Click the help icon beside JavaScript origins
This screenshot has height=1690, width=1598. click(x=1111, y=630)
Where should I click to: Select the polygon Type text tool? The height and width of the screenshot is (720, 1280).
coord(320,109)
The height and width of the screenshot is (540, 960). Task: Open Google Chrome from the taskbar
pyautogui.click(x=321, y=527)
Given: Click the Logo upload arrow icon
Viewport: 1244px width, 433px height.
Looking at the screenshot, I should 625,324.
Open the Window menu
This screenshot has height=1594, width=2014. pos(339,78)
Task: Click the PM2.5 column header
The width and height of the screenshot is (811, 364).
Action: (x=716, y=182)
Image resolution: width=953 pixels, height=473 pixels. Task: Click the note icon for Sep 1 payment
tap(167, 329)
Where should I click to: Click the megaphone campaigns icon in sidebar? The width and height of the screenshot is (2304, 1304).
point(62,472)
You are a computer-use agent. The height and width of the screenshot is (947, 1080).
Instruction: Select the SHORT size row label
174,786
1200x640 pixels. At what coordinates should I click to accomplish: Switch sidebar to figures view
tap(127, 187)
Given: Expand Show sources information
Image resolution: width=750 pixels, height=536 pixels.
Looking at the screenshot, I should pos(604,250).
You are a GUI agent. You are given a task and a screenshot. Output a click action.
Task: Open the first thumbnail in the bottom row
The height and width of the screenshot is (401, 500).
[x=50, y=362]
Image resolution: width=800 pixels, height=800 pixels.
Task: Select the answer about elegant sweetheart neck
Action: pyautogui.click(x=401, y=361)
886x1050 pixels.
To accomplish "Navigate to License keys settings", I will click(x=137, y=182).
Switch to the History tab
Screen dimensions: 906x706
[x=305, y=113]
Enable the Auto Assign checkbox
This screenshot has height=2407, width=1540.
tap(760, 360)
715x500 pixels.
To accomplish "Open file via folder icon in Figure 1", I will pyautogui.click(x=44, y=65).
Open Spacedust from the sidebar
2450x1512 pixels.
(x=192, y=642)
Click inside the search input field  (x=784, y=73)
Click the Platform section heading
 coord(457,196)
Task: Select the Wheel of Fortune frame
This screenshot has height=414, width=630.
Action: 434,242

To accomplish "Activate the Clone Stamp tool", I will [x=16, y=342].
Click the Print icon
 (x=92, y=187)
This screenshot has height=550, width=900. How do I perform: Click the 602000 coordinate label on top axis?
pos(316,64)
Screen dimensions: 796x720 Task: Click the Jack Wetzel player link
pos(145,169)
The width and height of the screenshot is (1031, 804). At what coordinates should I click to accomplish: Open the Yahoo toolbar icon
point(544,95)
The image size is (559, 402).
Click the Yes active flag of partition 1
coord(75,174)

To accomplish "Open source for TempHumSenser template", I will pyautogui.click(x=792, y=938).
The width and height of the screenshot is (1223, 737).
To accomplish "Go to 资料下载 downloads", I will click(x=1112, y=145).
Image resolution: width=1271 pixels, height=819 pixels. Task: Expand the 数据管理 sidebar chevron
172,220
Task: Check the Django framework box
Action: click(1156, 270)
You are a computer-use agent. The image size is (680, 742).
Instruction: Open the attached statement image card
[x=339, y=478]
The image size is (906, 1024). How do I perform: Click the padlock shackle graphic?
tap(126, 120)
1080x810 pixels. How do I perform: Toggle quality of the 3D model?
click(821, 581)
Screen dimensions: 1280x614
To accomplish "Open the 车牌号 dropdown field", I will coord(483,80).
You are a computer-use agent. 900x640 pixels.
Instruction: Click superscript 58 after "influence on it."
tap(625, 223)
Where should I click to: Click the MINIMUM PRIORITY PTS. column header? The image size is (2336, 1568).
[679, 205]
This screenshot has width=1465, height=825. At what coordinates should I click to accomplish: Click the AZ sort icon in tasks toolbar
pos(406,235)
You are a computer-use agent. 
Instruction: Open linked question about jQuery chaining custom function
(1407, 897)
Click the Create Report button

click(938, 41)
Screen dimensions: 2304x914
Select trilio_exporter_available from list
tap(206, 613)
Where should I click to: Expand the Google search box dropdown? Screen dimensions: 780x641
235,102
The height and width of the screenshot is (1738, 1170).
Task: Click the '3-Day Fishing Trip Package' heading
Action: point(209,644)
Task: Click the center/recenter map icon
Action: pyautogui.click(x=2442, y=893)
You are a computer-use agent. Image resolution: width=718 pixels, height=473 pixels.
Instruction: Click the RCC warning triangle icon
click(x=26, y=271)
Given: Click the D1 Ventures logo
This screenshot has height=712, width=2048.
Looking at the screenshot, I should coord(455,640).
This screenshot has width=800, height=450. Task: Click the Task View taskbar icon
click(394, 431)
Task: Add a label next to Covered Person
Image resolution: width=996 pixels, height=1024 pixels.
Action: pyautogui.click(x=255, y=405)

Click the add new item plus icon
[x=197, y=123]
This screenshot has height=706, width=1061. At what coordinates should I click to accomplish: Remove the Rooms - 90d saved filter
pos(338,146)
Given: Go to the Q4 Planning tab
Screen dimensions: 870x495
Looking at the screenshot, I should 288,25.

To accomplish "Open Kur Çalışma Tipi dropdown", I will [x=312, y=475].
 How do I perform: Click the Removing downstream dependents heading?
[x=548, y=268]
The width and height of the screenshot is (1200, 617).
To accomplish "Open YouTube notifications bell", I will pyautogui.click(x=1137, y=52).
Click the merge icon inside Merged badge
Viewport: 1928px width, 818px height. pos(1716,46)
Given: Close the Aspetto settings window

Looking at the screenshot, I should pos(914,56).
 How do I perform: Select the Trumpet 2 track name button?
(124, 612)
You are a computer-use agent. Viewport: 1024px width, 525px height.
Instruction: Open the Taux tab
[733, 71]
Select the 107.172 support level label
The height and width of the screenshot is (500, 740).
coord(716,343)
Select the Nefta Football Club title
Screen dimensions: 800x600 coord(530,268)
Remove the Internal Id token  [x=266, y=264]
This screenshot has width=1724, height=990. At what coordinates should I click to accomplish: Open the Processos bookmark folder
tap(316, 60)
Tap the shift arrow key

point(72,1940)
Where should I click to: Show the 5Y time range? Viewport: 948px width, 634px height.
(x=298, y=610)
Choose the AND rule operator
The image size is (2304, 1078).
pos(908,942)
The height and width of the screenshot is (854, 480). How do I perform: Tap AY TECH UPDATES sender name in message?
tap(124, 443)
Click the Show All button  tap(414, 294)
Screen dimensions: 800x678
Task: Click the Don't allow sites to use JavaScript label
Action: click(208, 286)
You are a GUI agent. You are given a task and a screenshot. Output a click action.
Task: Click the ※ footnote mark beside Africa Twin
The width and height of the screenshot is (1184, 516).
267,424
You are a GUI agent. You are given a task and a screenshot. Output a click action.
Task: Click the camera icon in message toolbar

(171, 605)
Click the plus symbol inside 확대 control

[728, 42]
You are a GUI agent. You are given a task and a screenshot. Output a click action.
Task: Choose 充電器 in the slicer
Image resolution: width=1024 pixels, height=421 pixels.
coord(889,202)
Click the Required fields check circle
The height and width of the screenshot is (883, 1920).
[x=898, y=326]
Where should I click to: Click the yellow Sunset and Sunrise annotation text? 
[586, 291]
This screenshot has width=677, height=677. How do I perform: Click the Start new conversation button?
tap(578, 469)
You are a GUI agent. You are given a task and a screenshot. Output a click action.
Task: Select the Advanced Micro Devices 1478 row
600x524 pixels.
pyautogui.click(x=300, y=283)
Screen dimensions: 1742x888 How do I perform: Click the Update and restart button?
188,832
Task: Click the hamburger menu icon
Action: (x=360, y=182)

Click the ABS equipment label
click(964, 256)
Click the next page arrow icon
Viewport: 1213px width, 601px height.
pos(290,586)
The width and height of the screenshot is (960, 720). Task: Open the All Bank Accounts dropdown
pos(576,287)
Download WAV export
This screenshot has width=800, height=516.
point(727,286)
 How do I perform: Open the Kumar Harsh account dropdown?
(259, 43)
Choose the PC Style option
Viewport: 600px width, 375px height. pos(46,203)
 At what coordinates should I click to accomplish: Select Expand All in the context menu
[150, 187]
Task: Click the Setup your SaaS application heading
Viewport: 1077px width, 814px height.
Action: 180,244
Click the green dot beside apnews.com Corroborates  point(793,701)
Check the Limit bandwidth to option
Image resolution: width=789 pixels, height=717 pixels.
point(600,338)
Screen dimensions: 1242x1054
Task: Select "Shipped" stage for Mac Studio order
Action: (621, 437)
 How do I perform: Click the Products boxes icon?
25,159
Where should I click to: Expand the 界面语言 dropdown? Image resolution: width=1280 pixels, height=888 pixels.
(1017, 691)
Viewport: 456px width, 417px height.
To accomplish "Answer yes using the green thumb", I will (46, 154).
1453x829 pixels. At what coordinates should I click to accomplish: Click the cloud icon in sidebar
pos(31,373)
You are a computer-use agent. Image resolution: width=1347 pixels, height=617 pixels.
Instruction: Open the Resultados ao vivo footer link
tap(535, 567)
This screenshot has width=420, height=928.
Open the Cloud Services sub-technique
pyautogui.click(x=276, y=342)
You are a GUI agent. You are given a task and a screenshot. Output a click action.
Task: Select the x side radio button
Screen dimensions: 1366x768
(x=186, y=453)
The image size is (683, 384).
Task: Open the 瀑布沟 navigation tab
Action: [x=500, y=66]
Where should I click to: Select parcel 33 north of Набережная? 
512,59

────

■ Stated exercise
Lay out the lines of the entries as a numbered list, starting at the line containing "Screen dimensions: 796x720" and ending at the line containing "click(938, 41)", both included. Leave out blank lines.

■ Correct answer
1. Screen dimensions: 796x720 Task: Click the Jack Wetzel player link
2. pos(145,169)
3. The width and height of the screenshot is (1031, 804). At what coordinates should I click to accomplish: Open the Yahoo toolbar icon
4. point(544,95)
5. The image size is (559, 402).
6. Click the Yes active flag of partition 1
7. coord(75,174)
8. To accomplish "Open source for TempHumSenser template", I will pyautogui.click(x=792, y=938).
9. The width and height of the screenshot is (1223, 737).
10. To accomplish "Go to 资料下载 downloads", I will click(x=1112, y=145).
11. Image resolution: width=1271 pixels, height=819 pixels. Task: Expand the 数据管理 sidebar chevron
12. 172,220
13. Task: Check the Django framework box
14. Action: click(1156, 270)
15. You are a computer-use agent. The image size is (680, 742).
16. Instruction: Open the attached statement image card
17. [x=339, y=478]
18. The image size is (906, 1024). How do I perform: Click the padlock shackle graphic?
19. tap(126, 120)
20. 1080x810 pixels. How do I perform: Toggle quality of the 3D model?
21. click(821, 581)
22. Screen dimensions: 1280x614
23. To accomplish "Open the 车牌号 dropdown field", I will coord(483,80).
24. You are a computer-use agent. 900x640 pixels.
25. Instruction: Click superscript 58 after "influence on it."
26. tap(625, 223)
27. Where should I click to: Click the MINIMUM PRIORITY PTS. column header? The image size is (2336, 1568).
28. [679, 205]
29. This screenshot has width=1465, height=825. At what coordinates should I click to accomplish: Click the AZ sort icon in tasks toolbar
30. pos(406,235)
31. You are a computer-use agent. 
32. Instruction: Open linked question about jQuery chaining custom function
33. (1407, 897)
34. Click the Create Report button
35. click(938, 41)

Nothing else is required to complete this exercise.